Health AI Developer Foundations

TL;DR

While HAI-DEF and specifically the foundation models lower the barrier to entry for ML in healthcare, the importance of validation with problem- and population-specific data for each desired usage setting is emphasized.

Abstract

Robust medical Machine Learning (ML) models have the potential to revolutionize healthcare by accelerating clinical research, improving workflows and outcomes, and producing novel insights or capabilities. Developing such ML models from scratch is cost prohibitive and requires substantial compute, data, and time (e.g., expert labeling). To address these challenges, we introduce Health AI Developer Foundations (HAI-DEF), a suite of pre-trained, domain-specific foundation models, tools, and recipes to accelerate building ML for health applications. The models cover various modalities and domains, including radiology (X-rays and computed tomography), histopathology, dermatological imaging, and audio. These models provide domain specific embeddings that facilitate AI development with less labeled data, shorter training times, and reduced computational costs compared to traditional approaches. In addition, we utilize a common interface and style across these models, and prioritize usability to enable developers to integrate HAI-DEF efficiently. We present model evaluations across various tasks and conclude with a discussion of their application and evaluation, covering the importance of ensuring efficacy, fairness, and equity. Finally, while HAI-DEF and specifically the foundation models lower the barrier to entry for ML in healthcare, we emphasize the importance of validation with problem- and population-specific data for each desired usage setting. This technical report will be updated over time as more modalities and features are added.

Figures (7)

• Figure 1: Data efficiency comparison of four of our foundation models against established approaches. CXR (upper left) shows the average performance across six binary classification tasks with the original CXR Foundation model and the new ELIXR-B model; for Pathology (upper right), it focuses on a 4-class prostate cancer Gleason grading task for needle core biopsies and the detection of metastatic breast cancer in lymph nodes. For Derm (lower left), the evaluation centered on skin condition category (28-way) identification, while for HeAR (lower right), it involved identifying COVID-19 from cough sounds.

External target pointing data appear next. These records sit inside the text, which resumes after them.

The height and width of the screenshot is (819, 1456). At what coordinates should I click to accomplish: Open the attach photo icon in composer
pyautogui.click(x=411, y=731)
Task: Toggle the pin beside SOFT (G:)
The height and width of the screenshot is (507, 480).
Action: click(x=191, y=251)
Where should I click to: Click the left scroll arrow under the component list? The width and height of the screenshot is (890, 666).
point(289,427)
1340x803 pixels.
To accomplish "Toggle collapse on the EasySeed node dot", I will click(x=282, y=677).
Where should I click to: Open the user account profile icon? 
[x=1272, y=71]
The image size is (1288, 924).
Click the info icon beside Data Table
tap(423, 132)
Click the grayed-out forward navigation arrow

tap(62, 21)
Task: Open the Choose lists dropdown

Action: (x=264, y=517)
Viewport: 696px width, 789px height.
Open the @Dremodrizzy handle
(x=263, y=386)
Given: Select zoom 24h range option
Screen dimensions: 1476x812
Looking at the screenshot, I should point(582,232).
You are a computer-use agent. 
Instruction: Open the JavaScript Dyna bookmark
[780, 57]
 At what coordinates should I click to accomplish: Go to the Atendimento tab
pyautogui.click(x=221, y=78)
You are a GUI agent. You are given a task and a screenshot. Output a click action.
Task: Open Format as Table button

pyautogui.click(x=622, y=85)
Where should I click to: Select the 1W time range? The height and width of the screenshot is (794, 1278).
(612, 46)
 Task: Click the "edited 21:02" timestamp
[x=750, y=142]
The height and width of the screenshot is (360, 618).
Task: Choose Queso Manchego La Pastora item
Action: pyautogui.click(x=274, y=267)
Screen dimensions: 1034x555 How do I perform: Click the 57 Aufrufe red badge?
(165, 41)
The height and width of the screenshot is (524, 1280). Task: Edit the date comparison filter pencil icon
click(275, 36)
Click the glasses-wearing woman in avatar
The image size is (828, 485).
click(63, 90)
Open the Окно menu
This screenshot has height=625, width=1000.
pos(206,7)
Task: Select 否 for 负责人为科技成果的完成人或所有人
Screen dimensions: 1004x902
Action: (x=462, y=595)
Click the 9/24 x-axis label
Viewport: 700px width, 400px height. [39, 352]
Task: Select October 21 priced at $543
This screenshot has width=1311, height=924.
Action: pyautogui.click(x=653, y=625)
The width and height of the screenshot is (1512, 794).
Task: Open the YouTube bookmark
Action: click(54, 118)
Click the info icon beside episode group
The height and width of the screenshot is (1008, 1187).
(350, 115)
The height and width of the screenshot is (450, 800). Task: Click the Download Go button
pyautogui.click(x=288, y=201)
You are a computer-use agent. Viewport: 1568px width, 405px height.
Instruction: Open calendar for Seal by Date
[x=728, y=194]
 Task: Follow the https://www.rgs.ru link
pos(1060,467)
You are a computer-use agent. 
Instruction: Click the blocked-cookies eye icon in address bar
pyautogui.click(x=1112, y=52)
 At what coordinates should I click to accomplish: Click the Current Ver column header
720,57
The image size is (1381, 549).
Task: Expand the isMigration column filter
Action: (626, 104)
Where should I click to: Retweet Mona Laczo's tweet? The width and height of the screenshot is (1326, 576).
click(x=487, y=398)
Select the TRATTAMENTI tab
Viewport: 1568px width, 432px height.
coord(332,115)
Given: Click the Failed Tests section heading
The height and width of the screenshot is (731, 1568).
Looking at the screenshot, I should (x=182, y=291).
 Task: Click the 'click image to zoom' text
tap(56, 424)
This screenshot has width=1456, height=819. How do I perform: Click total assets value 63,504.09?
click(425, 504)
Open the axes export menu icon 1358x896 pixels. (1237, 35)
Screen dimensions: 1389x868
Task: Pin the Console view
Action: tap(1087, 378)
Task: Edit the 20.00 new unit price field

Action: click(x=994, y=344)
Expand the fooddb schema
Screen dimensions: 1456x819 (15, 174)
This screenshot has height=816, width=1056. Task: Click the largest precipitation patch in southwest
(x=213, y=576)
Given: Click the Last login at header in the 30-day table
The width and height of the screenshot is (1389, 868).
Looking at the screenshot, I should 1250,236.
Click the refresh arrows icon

Notably, the foundation models achieve comparable results while using substantially less training data and compute. CT Foundation is covered below; additional methods not available for equivalent comparisons.
• Figure 2: Performance of ELIXR-C, ELIXR-B, and the original CXR Foundation embeddings for data-efficient classification. The ROC AUC results of a linear probe are shown averaged across 2 datasets (CheXpert and Chest X-ray14) for seven findings: atelectasis, cardiomegaly, airspace opacity, fracture, pneumothorax, consolidation, pleural effusion, and pulmonary edema. Both ELIXR-C and ELIXR-B demonstrate superior performance compared to the original CXR Foundation at matching dataset sizes.
• Figure 3: Performance, measured in ROC AUC, of the Path Foundation on 11 histopathology classification tasks via linear probing. The Path Foundation embeddings demonstrate superior performance compared to ImageNet features across all tasks.
• Figure 4: ROC AUC curves of data efficient classifiers using SCIN dataset for a representative sample of dermatology tasks. (top) shows results of a logistic regression classifier and (bottom) shows results using a simple (two-layer) neural network.
• Figure 5: Comparison of the performance of HeAR to other audio encoders on four cough tasks, based on a single random distribution of train data. The y-axis shows the ROC AUC performance while the x-axis shows the percentage of training data used. HeAR performs favorably across different data regimes and tasks, demonstrating its data efficiency.